:: Texto fornecido
Gabriela Ruivo Trindade vence Prémio Leya com um romance que junta ficção e fotografia
O romance Uma Outra Voz, escrito por uma portuguesa 
radicada em Londres, ganhou o Prémio Leya. Retrata a emigração para 
África de uma família de Estremoz.
                    Manuel Alegre, presidente do júri, depois de aberto o
 envelope onde está escrito o nome do concorrente, comunicou por 
telefone a Gabriela Trindade a notícia de que era vencedora do Prémio 
Leya. Nessa altura ficou a saber que ela nunca tinha escrito um romance e
 também nunca tinha publicado. “É um romance onde se cruzam histórias 
individuais com a história colectiva. É um romance onde se cruzam várias
 personagens e é também a história de uma cidade do Alentejo, Estremoz”,
 disse ao PÚBLICO o escritor.
“Tem personagens femininas muito 
fortes, isso foi uma das coisas que mais me marcou e uma história de 
amor também muito forte”, acrescentou. E tem ainda “traços de 
originalidade e modernidade”, como o facto de mostrar algumas 
fotografias de um personagem que a certa altura vai para África, são 
fotografias dos anos 30, numa fazenda de café. “Foi uma boa escolha. 
Vê-se que num período de crise destes as pessoas estão a procurar 
soluções pela criatividade e neste caso pela criatividade literária.”
A
 obra vencedora, anunciada esta terça-feira de manhã, foi escolhida por 
um júri que incluiu também os escritores Nuno Júdice, Pepetela e José 
Castello, e ainda José Carlos Seabra Pereira, da Universidade de 
Coimbra, Lourenço do Rosário, reitor do Instituto Superior Politécnico e
 Universitário de Maputo, e Rita Chaves, da Universidade de São Paulo.
O
 poeta Nuno Júdice disse que destacaria em primeiro lugar “a qualidade 
da escrita” na obra da premiada. “A coerência com que a história de uma 
família de Estremoz é narrada desde o século XIX até este século sem 
seguir o cânone do romance realista do século XIX.”  Retrata a 
realidade, pouco conhecida, da emigração para África muito antes da 
guerra colonial. "É uma visão muito inovadora da nossa história com 
pouco mais de um século."
Com cerca de 300 páginas, é um romance 
contado a várias vozes, com personagens femininas muito fortes, em que o
 ponto de vista da história se vai alterando. Júdice, tal como 
Alegre, explicou que não se trata de uma narração simples, mas de um 
romance em que por vezes encontramos documentos visuais que nos permitem
 ver melhor o que foi essa época: “Junta fotografia com ficção.”
::::
:: Registos fornecidos
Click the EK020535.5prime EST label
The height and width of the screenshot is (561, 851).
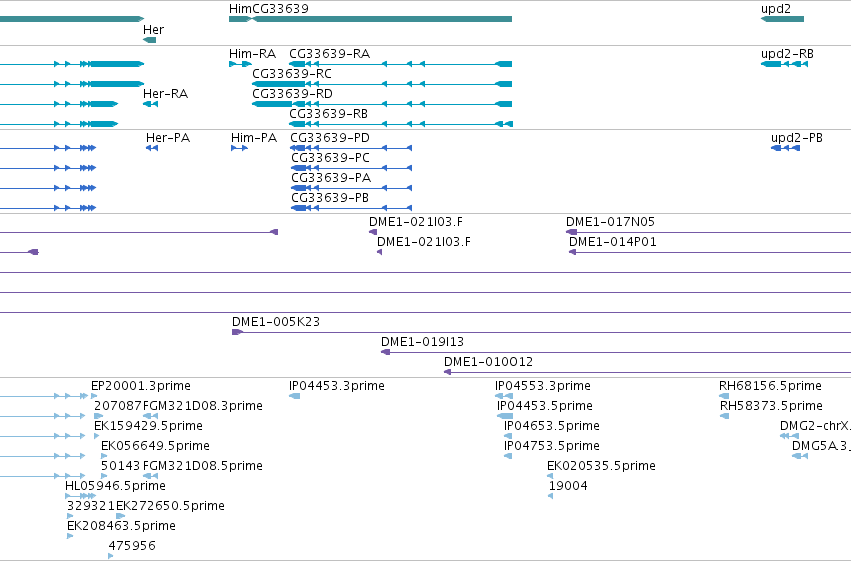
::::
:: Registos fornecidos
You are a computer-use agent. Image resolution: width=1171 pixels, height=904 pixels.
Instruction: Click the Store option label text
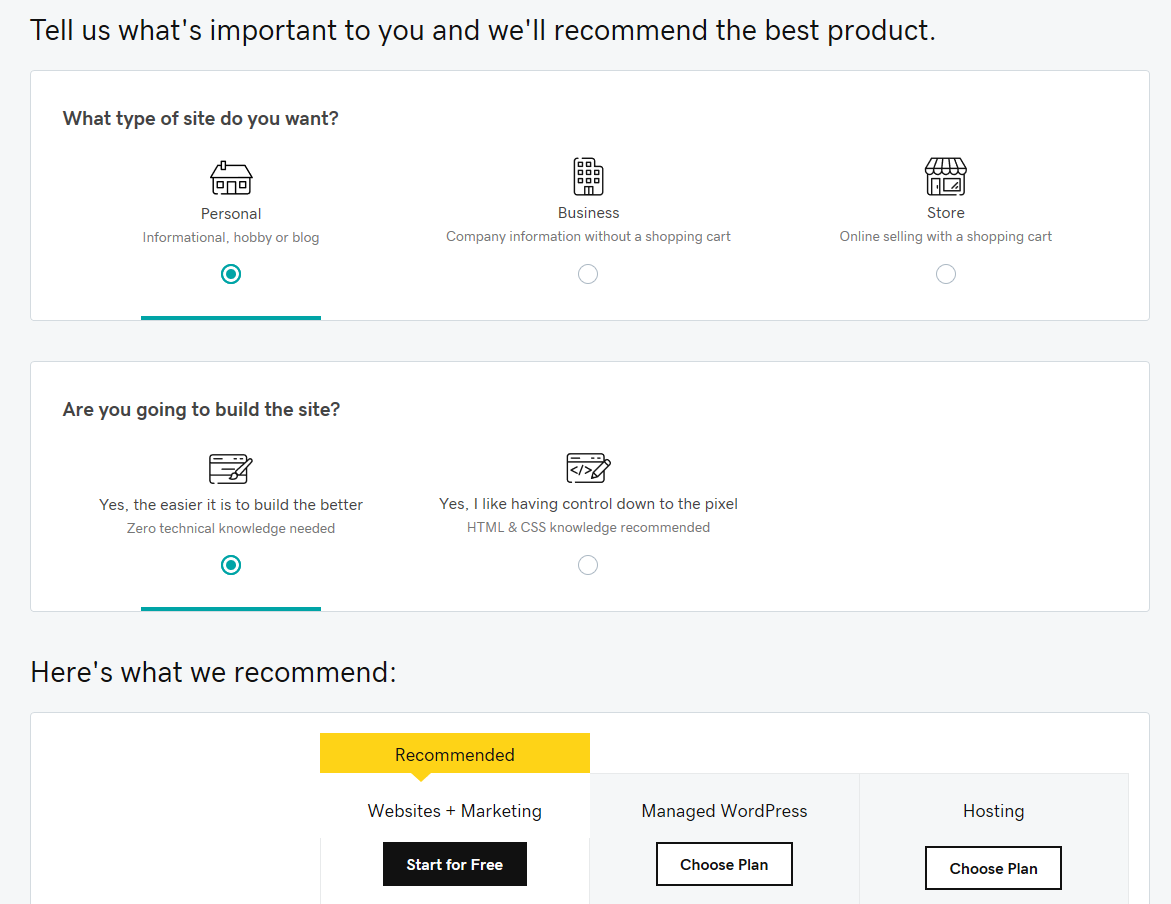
::::
:: Registos fornecidos
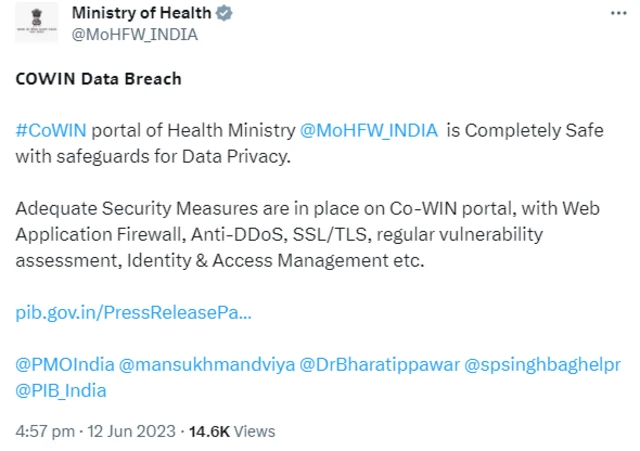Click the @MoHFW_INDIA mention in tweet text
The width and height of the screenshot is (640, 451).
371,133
::::
**Tarefa a realizar**.
Transcreva, do texto sobre o Prémio Leya, o trecho que se inicia com as palavras que contêm "Manuel Alegre, presidente" e termina em "uma boa escolha.".

**Resultado**.
Manuel Alegre, presidente do júri, depois de aberto o
 envelope onde está escrito o nome do concorrente, comunicou por 
telefone a Gabriela Trindade a notícia de que era vencedora do Prémio 
Leya. Nessa altura ficou a saber que ela nunca tinha escrito um romance e
 também nunca tinha publicado. “É um romance onde se cruzam histórias 
individuais com a história colectiva. É um romance onde se cruzam várias
 personagens e é também a história de uma cidade do Alentejo, Estremoz”,
 disse ao PÚBLICO o escritor.
“Tem personagens femininas muito 
fortes, isso foi uma das coisas que mais me marcou e uma história de 
amor também muito forte”, acrescentou. E tem ainda “traços de 
originalidade e modernidade”, como o facto de mostrar algumas 
fotografias de um personagem que a certa altura vai para África, são 
fotografias dos anos 30, numa fazenda de café. “Foi uma boa escolha.